● **PROBLEM STATEMENT**: Filter out all lines without the word "computer" from the data below, please, and copy the rest.

Collected data:
►
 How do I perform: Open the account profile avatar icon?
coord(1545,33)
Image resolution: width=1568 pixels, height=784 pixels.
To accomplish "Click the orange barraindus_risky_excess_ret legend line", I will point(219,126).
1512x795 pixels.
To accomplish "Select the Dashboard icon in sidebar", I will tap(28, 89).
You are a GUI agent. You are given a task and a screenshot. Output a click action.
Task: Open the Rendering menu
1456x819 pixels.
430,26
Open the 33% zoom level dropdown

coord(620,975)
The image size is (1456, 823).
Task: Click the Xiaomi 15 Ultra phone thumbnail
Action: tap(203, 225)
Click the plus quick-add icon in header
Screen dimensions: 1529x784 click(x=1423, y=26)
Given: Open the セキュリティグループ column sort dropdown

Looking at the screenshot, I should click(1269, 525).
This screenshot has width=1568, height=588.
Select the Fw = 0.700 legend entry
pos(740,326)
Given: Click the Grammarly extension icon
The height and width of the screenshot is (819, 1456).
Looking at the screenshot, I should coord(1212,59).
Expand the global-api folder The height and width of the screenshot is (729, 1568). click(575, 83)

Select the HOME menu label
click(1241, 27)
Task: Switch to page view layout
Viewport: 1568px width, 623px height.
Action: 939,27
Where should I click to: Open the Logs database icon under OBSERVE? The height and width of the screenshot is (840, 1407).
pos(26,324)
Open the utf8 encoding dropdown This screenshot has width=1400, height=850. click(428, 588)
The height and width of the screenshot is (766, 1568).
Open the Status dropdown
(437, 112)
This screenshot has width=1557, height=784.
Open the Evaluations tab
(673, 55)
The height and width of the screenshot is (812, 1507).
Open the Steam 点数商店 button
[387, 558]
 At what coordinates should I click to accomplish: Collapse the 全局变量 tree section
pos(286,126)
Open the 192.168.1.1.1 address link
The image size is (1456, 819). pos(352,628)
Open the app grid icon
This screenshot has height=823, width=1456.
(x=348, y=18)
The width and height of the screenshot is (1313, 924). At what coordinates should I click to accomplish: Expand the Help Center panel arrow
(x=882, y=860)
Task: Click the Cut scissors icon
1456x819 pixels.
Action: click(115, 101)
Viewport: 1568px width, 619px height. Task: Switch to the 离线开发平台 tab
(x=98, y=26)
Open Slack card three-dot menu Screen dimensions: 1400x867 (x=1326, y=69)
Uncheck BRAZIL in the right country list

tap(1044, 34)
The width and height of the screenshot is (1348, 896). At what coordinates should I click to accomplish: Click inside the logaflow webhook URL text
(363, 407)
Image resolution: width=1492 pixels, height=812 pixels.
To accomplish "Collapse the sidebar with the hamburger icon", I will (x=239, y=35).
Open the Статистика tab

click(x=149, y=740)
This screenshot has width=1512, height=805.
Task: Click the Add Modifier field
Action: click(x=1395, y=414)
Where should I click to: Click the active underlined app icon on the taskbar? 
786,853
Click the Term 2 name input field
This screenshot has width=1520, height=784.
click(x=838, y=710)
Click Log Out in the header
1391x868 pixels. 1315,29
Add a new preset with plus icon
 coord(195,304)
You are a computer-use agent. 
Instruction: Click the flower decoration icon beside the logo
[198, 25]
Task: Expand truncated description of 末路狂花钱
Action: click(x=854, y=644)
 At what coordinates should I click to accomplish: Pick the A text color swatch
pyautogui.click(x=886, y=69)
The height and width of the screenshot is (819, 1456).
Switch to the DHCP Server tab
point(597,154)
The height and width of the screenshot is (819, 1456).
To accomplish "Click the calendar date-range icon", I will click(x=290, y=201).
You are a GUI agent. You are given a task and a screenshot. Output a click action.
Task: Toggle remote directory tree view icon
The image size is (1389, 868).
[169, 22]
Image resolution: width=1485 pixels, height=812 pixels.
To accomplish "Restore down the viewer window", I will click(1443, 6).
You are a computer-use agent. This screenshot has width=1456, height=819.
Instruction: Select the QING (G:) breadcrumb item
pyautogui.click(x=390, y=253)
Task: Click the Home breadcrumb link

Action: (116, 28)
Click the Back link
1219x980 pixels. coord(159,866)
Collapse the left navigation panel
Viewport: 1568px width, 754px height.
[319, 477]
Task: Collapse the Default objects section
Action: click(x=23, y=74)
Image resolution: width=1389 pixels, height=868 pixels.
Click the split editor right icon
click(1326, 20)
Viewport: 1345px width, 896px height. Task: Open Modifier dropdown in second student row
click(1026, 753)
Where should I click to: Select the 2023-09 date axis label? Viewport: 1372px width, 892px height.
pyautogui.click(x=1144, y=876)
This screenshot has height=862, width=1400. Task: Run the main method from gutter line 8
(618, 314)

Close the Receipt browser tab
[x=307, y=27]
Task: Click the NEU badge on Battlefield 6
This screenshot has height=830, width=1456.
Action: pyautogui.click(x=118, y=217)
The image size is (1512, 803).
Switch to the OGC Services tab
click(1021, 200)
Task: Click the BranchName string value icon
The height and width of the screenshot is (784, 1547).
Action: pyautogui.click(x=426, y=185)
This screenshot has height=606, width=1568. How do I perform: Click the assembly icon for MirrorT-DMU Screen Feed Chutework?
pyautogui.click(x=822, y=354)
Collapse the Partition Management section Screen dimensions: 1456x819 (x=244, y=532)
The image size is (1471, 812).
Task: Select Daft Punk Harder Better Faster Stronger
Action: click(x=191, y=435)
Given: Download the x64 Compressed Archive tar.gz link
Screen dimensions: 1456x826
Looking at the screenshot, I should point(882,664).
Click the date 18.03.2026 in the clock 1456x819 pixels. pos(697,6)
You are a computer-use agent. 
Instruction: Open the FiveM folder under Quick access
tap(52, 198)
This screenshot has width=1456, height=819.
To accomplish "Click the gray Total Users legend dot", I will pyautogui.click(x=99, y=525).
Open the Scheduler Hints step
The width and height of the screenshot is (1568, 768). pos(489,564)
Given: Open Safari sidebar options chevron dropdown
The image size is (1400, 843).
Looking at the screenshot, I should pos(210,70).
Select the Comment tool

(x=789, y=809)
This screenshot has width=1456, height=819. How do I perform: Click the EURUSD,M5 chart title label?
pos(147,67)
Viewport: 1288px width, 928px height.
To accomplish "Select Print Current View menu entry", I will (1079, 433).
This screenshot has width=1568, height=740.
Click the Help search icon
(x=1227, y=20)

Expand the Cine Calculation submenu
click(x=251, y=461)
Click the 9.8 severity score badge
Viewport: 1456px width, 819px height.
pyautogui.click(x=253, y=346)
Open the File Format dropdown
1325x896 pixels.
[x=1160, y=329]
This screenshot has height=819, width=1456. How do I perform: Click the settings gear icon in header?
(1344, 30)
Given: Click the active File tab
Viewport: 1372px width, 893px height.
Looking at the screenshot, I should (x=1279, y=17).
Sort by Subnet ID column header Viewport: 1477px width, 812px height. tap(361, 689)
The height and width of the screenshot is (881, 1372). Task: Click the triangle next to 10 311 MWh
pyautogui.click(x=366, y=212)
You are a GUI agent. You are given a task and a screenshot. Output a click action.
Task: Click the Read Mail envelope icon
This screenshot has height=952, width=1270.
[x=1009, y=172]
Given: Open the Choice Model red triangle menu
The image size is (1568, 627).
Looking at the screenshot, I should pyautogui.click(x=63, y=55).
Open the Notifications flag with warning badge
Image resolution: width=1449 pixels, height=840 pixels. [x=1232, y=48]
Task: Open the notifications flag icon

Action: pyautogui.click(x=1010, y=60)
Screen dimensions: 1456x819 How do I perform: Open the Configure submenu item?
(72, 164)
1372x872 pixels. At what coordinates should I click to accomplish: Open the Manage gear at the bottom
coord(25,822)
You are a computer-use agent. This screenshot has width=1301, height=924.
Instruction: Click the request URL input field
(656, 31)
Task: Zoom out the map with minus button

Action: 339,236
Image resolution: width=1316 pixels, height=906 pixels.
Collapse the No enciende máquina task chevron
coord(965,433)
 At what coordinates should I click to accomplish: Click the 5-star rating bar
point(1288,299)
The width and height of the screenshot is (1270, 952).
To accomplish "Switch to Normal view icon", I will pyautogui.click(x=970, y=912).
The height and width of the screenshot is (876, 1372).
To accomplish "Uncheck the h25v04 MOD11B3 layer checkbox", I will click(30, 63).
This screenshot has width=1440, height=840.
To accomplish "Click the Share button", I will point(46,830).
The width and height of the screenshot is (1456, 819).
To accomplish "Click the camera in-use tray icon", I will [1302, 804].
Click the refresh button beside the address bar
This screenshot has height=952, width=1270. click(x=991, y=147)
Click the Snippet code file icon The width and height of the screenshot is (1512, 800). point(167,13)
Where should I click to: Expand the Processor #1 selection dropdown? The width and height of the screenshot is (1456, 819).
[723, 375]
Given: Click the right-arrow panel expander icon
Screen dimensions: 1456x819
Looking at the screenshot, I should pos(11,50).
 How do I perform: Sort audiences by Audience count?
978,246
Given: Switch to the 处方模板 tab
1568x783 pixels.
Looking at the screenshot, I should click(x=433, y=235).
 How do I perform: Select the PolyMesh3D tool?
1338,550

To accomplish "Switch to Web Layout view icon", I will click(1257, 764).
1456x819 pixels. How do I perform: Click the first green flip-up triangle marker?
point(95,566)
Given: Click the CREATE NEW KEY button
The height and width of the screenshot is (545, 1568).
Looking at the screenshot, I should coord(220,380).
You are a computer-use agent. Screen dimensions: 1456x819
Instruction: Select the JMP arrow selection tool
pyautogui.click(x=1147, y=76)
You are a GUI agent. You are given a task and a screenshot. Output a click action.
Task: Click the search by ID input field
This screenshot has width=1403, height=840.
◄
● **COMPLETED TASK**:
You are a computer-use agent. 
You are a computer-use agent. This screenshot has width=1456, height=819.
You are a computer-use agent. 
You are a computer-use agent. This screenshot has width=1301, height=924.
You are a computer-use agent. Screen dimensions: 1456x819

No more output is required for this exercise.